→ Your assignment: Give again, word for word, the lines below that run from the line with "Select the date label 25.10.24" through the line with "You are a computer-use". Drop the pictures.

→ Data:
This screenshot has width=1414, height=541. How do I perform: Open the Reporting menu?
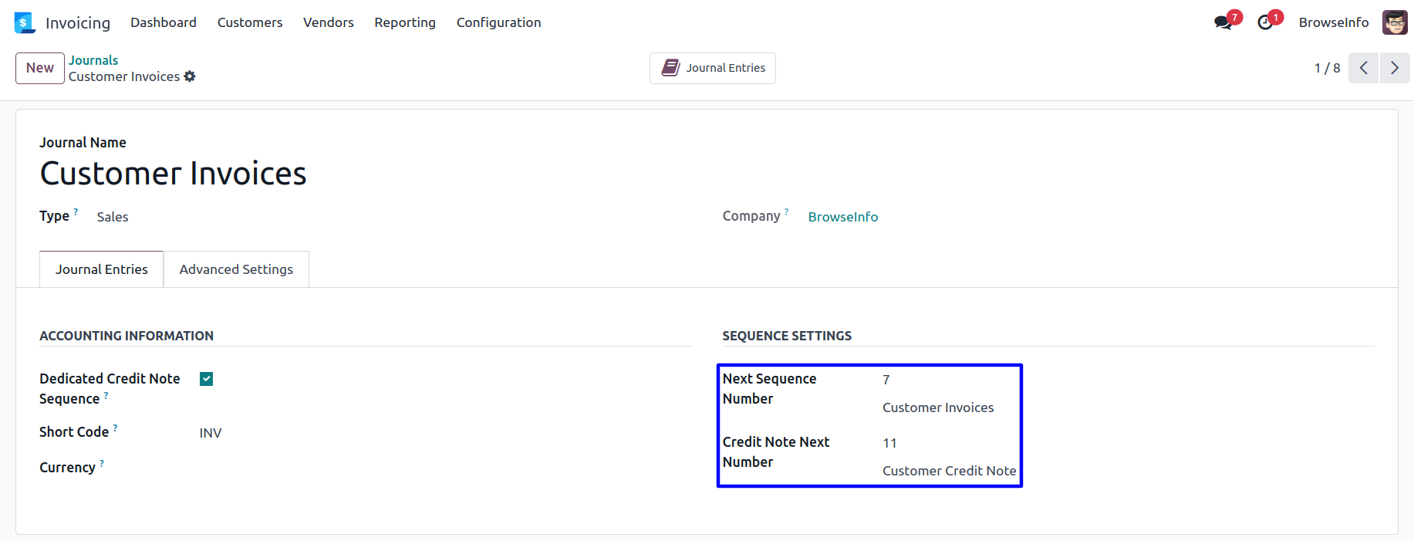[x=405, y=22]
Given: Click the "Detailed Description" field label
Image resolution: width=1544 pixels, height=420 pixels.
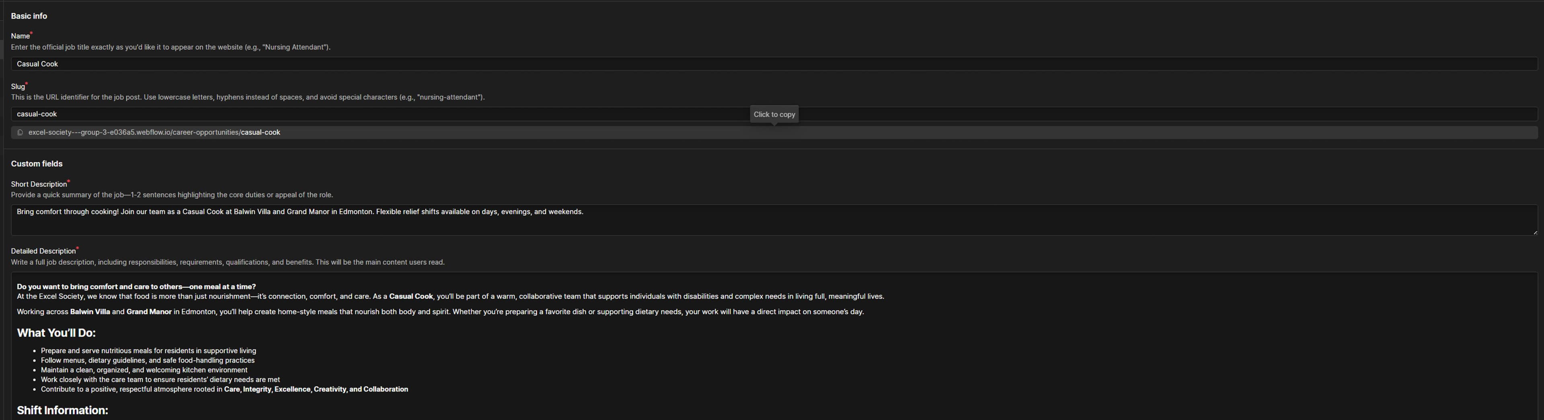Looking at the screenshot, I should tap(43, 251).
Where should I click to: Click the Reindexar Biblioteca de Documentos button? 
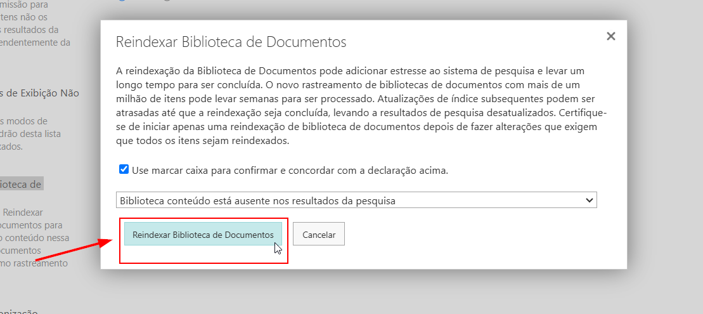(x=203, y=233)
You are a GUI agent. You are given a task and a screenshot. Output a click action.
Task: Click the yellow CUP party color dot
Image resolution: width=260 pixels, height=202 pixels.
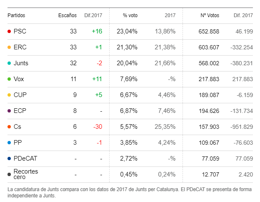[x=9, y=95]
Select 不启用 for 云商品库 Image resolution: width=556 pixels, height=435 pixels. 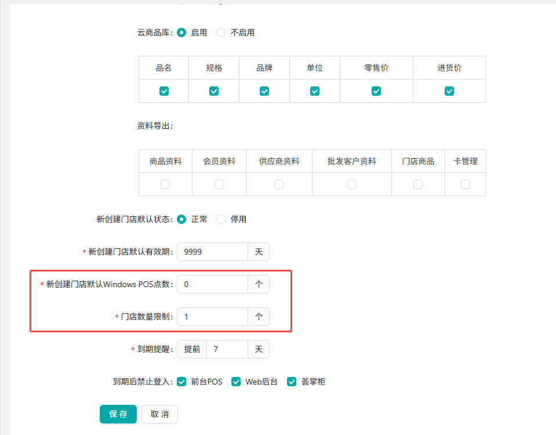tap(221, 32)
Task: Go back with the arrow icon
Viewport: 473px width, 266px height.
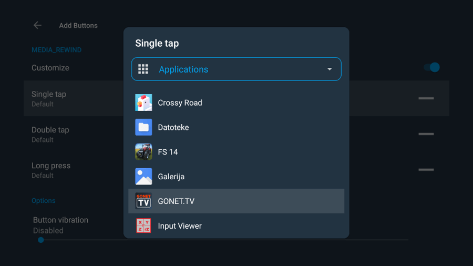Action: click(37, 25)
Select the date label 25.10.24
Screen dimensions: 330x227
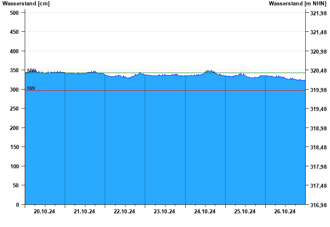tap(245, 212)
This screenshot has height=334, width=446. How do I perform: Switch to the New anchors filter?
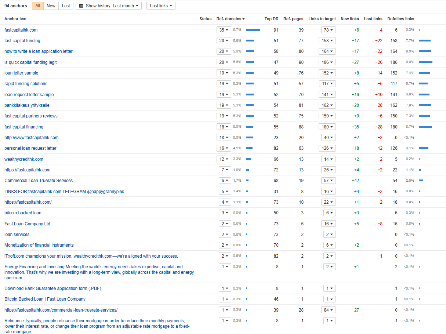coord(51,6)
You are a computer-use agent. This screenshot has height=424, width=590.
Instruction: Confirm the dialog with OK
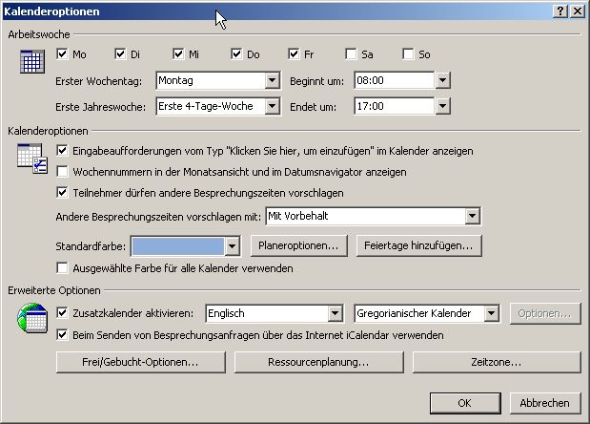point(464,403)
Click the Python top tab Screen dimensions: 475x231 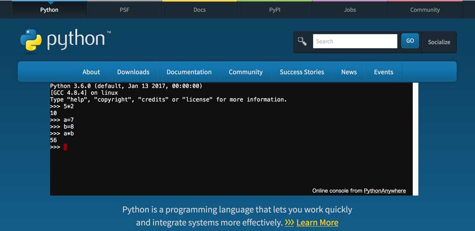pos(49,9)
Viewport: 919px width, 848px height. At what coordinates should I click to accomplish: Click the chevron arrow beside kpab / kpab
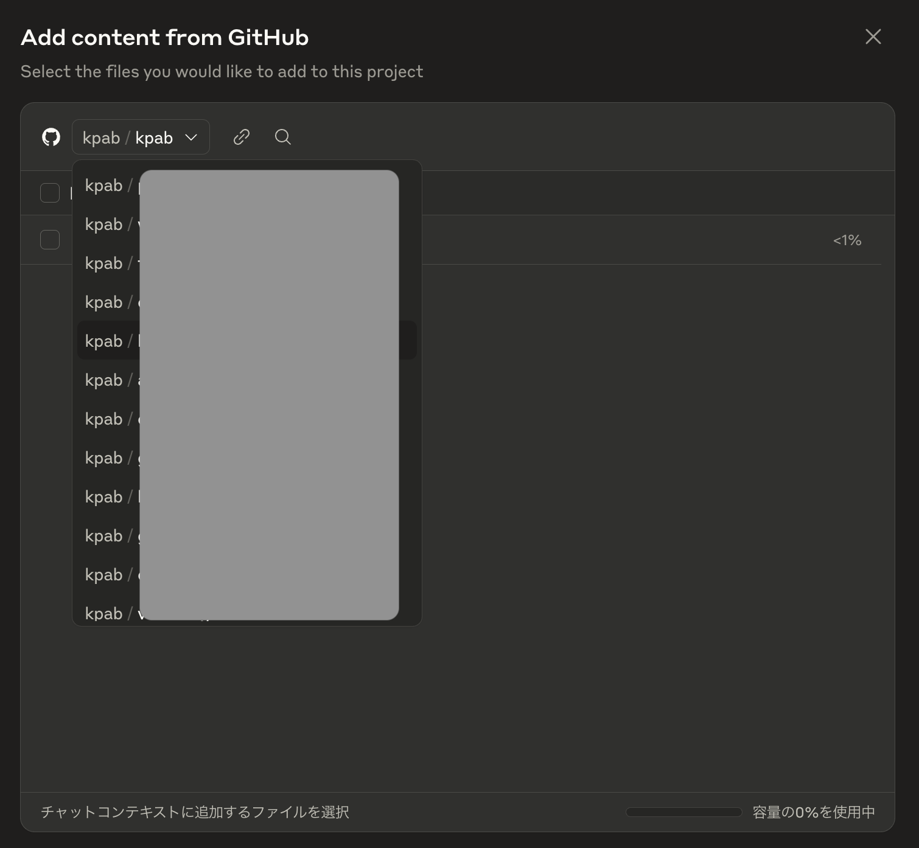coord(191,137)
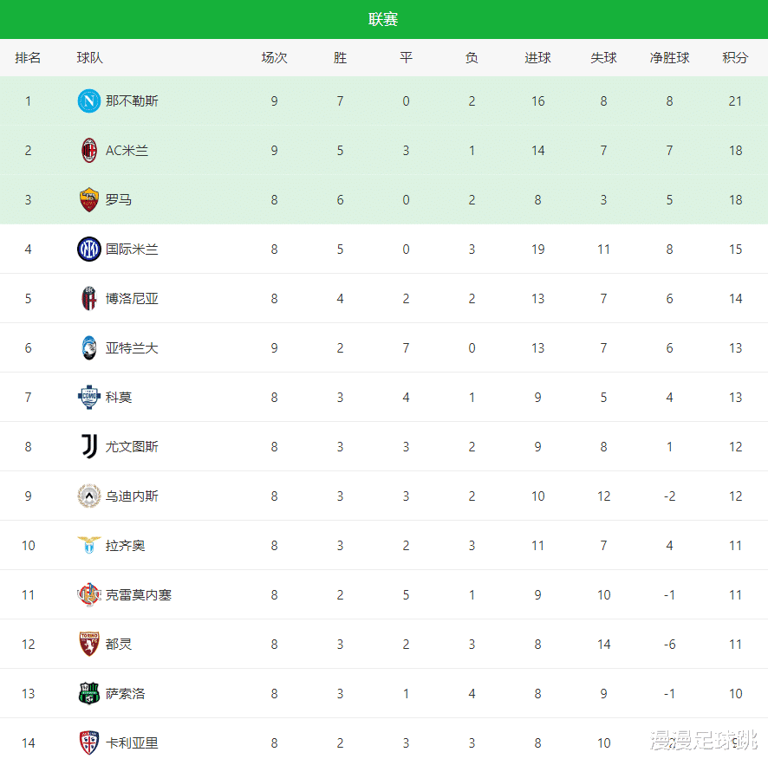Sort table by 积分 column header
The width and height of the screenshot is (768, 765).
pos(735,58)
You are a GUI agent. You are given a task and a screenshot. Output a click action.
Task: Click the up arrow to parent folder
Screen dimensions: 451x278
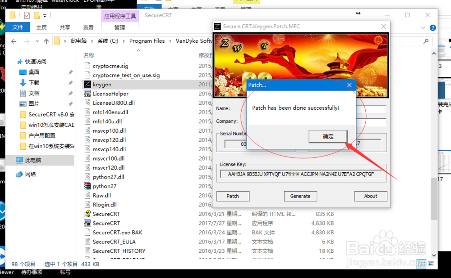[x=46, y=41]
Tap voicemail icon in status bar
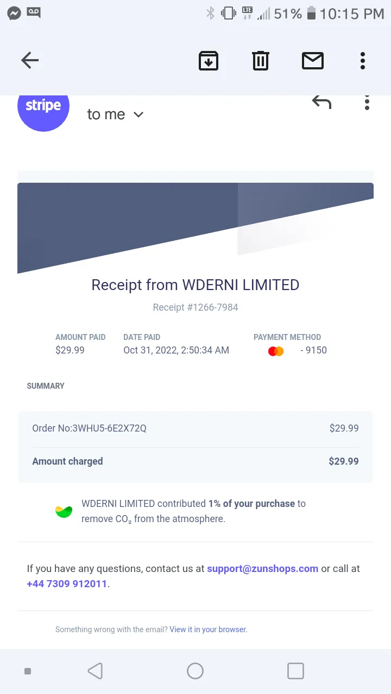Viewport: 391px width, 694px height. 34,12
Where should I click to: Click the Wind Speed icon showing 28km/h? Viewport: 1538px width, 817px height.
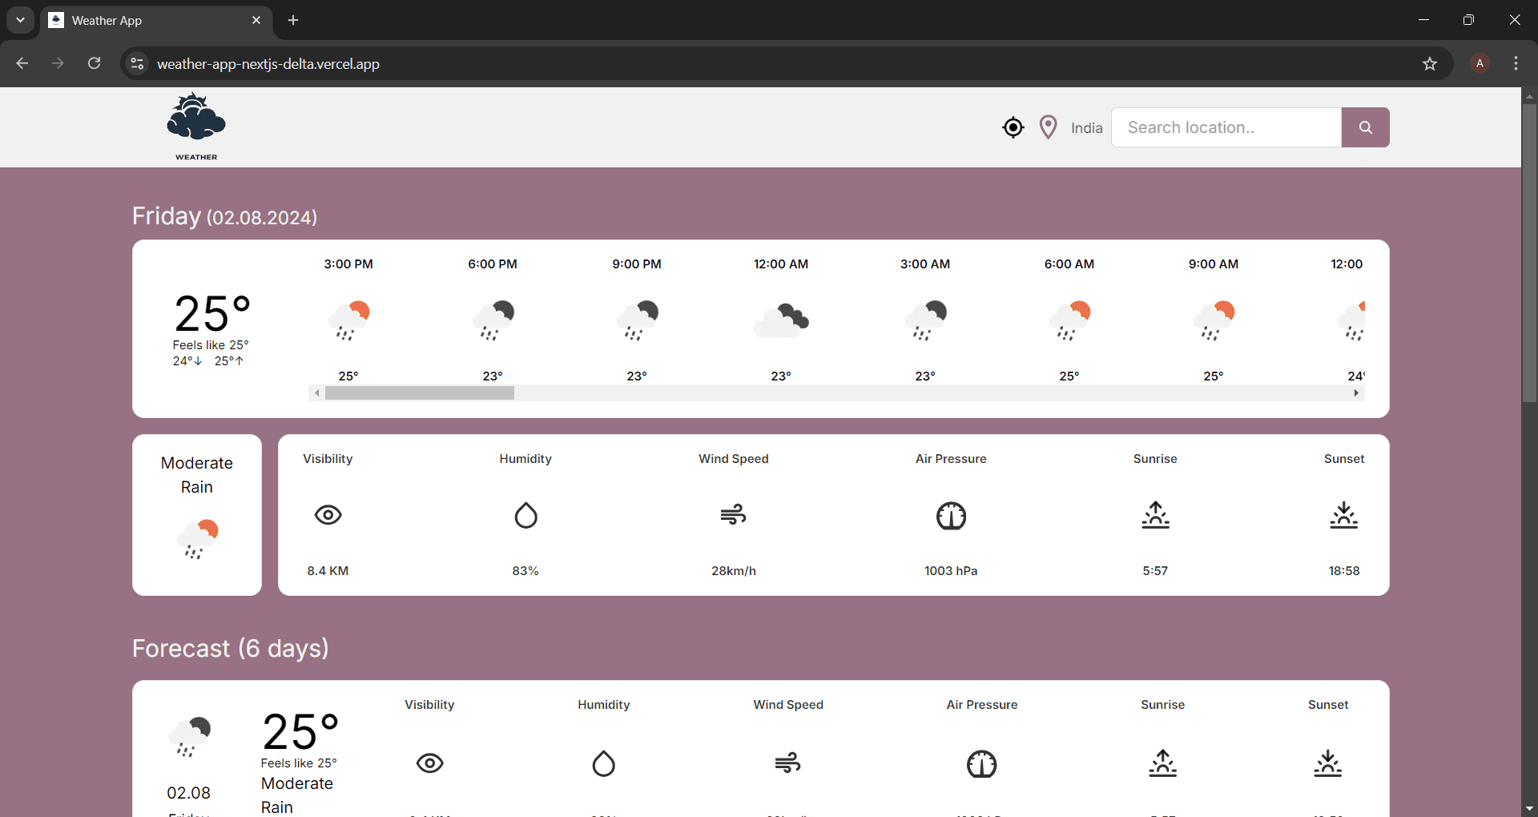tap(733, 515)
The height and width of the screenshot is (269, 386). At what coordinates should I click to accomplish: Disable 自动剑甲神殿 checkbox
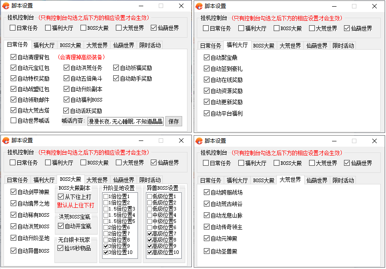[x=14, y=192]
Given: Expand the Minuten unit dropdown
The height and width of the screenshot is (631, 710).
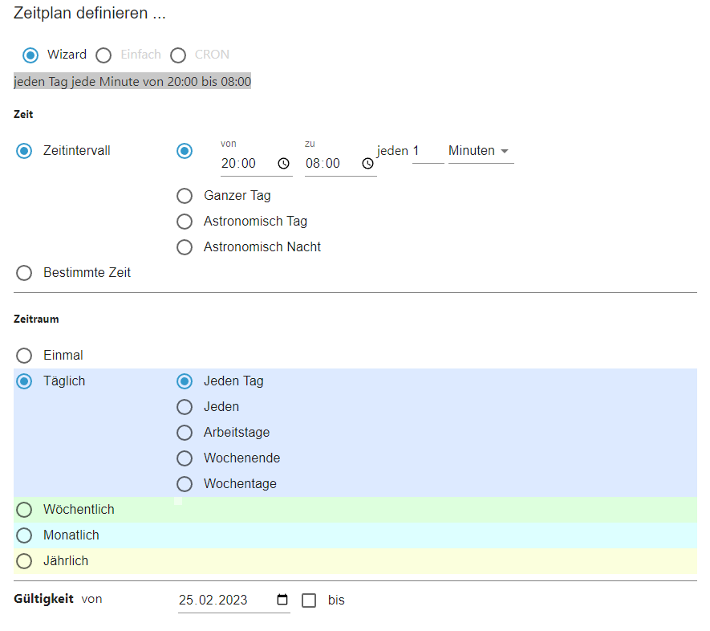Looking at the screenshot, I should pos(481,151).
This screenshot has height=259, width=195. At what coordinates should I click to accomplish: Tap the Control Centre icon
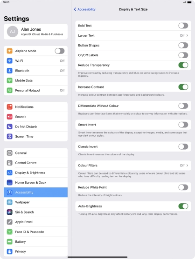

→ Answer to this task:
Select the date label 25.10.24
Screen dimensions: 330x227
tap(245, 212)
This screenshot has height=334, width=446. How do I perform: Switch to the New anchors filter?
coord(51,6)
You are a computer-use agent. This screenshot has height=424, width=590.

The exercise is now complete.